After obtaining the Master Sword, Link and Midna begin their search for the Twilight Mirror, only to find that Zant has shattered it. After finding the pieces and restoring it, Midna and Link travel to the Twilight Realm and defeat Zant. The two of them travel to Hyrule Castle to defeat Ganondorf, the source of Zant's power. Midna uses the power of the Fused Shadows to attempt to finish off Ganondorf, but is found to have been unsuccessful when Ganondorf approaches Link, crushing the fragment of the Fused Shadow that Midna wore on her face as a mask. After Ganondorf is defeated and Hyrule Castle is destroyed, Midna is restored to her original humanoid form. She returns to the Twilight Realm and shatters the Mirror of Twilight, separating the Light and Twilight Realms and preventing a potential repeat of Zant's actions by someone else.
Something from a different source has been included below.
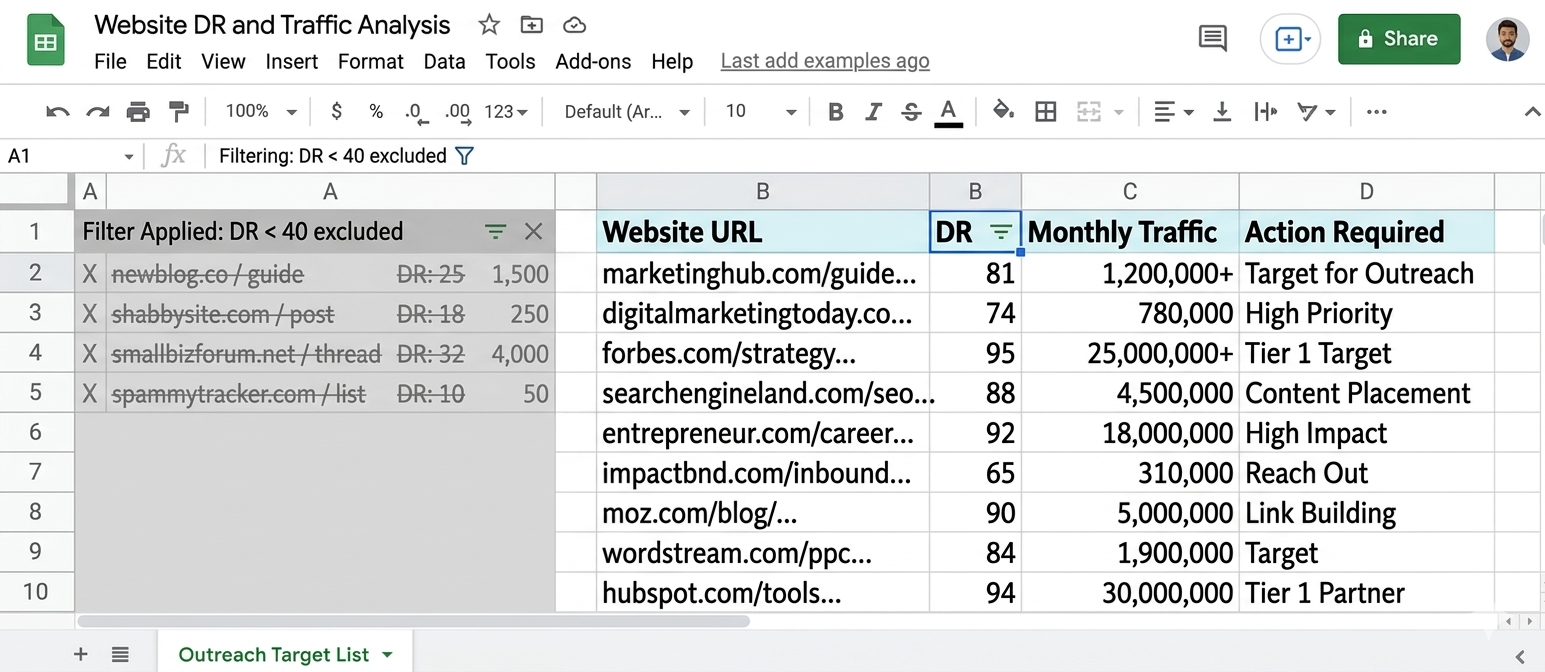The height and width of the screenshot is (672, 1545).
Task: Expand the Outreach Target List sheet menu
Action: pos(388,654)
==== Manga adaptation ====
Midna appears in a long-running manga series based on Twilight Princess. The series ran from 2016 to 2022 and was written and illustrated by Japanese artist duo Akira Himekawa. The manga provides additional details to the storyline of Twilight Princess, including information about Midna's backstory, and further develops the relationship between her and Link.

=== Hyrule Warriors ===
In Hyrule Warriors, Midna is attacked by the sorceress Cia during her battle with Zant's forces and is banished from the Twilight Realm when Cia allies with Zant. While antagonistic at first, Midna allies herself with Lana and Agitha to help Link and Zelda defeat Cia and restore order, and later to defeat the revived Ganondorf. She is also playable in her true Twili form as part of the Twilight Princess DLC pack. In Hyrule Warriors Legends, a mysterious crystal briefly restores Midna to her true form. She uses her restored power to aid Princess Zelda with help from Link, but she is forced to destroy the crystal and returns to her imp form.

=== Other appearances ===
Midna makes minor appearances in multiple entries in the Super Smash Bros. series as collectibles, including Super Smash Bros. Brawl, Super Smash Bros. for Nintendo 3DS and Wii U, and Super Smash Bros. Ultimate. In Ultimate, she also appears as an Assist Trophy, a character who can be summoned to affect the course of battle.
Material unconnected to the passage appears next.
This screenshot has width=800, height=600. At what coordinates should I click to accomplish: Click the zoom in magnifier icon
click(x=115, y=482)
For Twilight Princess HD on the Wii U, Nintendo released the Wolf Link amiibo, which features Midna riding on the back of Link in his wolf form.

==Reception==
Midna has received mostly positive reception from both the video game press and the public for her role in Twilight Princess. GamesRadar listed her as one of the best new characters of the 2000s, stating that she was the first relatable The Legend of Zelda character since Link, Zelda, and Ganon. She was among the top female video game characters in a ranking of members of Official Nintendo Magazines forum, with staff noting that she was popular with Nintendo fans due in part to her backstory. Game Informer writer Billy Berghammer ended up loving her despite being initially skeptical, describing her as a cool character due to how she messed with Link throughout the game. Nintendo Power staff identified the relationship between Link and Midna as one of the most compelling in The Legend of Zelda history. Midna has been compared to several characters, most often to fellow The Legend of Zelda series character Navi. In particular, multiple critics identified her as a more interesting and less annoying take on Navi's role. Before the release of Super Smash Bros. Brawl, Midna's inclusion as a playable character was a popular suggestion amongst fans and critics.

Midna has also seen a fair amount of criticism, in spite of her largely positive reception. While America's Intelligence Wire writer Dave Arey found her intriguing, he felt she was less developed than he would have liked. RPGamer writer Matthew Rickert found her uninteresting and unlikable, criticizing her for taking too much of the plot's focus and replacing Zelda.